Look through the records, and whenever a line includes the word "address", copy it.

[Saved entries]
····················
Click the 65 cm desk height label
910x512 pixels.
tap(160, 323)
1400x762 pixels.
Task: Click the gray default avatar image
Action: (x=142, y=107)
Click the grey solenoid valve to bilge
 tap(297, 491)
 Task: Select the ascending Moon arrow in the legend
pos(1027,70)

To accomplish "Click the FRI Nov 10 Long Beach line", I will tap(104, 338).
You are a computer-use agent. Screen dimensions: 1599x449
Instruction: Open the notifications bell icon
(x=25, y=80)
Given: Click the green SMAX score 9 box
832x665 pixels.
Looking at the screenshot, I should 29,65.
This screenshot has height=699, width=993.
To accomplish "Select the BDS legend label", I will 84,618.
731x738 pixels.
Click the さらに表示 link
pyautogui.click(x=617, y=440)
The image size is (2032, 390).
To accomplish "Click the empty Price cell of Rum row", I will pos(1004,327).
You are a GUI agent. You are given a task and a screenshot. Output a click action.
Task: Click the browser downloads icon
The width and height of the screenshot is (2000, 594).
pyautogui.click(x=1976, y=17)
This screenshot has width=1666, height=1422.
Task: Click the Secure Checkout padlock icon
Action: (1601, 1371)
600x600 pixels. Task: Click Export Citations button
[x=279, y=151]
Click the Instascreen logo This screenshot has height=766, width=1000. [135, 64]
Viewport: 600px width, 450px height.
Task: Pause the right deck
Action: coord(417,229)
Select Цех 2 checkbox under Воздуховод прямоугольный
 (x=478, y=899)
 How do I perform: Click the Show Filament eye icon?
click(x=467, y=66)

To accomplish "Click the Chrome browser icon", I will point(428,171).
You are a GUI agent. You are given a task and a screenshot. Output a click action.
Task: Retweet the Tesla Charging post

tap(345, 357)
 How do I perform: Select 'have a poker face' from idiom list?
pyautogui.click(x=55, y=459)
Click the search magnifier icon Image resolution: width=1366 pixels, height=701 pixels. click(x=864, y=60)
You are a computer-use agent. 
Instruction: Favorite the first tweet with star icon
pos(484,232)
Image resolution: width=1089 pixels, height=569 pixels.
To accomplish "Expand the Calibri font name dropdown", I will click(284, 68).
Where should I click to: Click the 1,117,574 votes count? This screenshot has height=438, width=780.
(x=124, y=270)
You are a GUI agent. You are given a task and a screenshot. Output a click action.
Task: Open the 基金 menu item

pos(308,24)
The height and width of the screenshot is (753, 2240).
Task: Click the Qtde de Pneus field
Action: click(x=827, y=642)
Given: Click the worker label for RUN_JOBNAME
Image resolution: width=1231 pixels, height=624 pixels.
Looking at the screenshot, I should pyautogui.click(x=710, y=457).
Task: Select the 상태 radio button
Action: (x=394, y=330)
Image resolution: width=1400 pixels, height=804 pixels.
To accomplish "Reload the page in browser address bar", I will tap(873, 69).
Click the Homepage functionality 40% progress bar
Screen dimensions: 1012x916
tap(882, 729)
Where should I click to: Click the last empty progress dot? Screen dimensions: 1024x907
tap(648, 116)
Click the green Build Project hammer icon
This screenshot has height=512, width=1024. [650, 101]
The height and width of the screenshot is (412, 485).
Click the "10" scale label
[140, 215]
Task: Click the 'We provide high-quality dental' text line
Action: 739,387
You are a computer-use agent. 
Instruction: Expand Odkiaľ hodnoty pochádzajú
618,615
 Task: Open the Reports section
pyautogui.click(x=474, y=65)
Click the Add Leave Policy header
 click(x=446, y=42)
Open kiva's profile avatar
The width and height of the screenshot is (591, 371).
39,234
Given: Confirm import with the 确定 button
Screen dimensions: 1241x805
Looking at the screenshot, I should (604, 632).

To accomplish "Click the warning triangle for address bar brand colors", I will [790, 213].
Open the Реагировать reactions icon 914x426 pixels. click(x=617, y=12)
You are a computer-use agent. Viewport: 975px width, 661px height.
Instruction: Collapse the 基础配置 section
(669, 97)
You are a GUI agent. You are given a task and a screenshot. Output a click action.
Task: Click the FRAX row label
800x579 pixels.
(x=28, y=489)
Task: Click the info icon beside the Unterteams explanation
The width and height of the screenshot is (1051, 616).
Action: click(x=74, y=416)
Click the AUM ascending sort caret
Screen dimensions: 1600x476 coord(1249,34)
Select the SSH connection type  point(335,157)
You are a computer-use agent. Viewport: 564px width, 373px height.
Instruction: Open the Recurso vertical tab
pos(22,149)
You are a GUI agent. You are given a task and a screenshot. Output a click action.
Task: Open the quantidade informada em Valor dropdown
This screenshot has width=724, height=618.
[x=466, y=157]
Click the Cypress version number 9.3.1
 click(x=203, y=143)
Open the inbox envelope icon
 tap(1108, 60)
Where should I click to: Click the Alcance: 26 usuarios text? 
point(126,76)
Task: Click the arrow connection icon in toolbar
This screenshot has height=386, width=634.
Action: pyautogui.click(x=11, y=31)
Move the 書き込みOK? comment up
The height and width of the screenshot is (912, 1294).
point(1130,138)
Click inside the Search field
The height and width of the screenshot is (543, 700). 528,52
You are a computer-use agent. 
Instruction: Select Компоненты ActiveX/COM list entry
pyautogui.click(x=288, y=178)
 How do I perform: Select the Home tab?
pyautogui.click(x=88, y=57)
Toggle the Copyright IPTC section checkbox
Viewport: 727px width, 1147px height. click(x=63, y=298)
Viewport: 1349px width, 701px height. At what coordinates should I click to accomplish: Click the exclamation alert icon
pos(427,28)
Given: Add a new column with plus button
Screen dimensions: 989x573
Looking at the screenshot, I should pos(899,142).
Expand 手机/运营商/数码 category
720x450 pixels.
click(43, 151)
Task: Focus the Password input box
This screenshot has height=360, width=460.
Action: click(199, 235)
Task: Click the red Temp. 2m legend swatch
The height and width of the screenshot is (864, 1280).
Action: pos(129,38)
····················
• **Response**:
To accomplish "Reload the page in browser address bar", I will tap(873, 69).
To accomplish "Click the warning triangle for address bar brand colors", I will [790, 213].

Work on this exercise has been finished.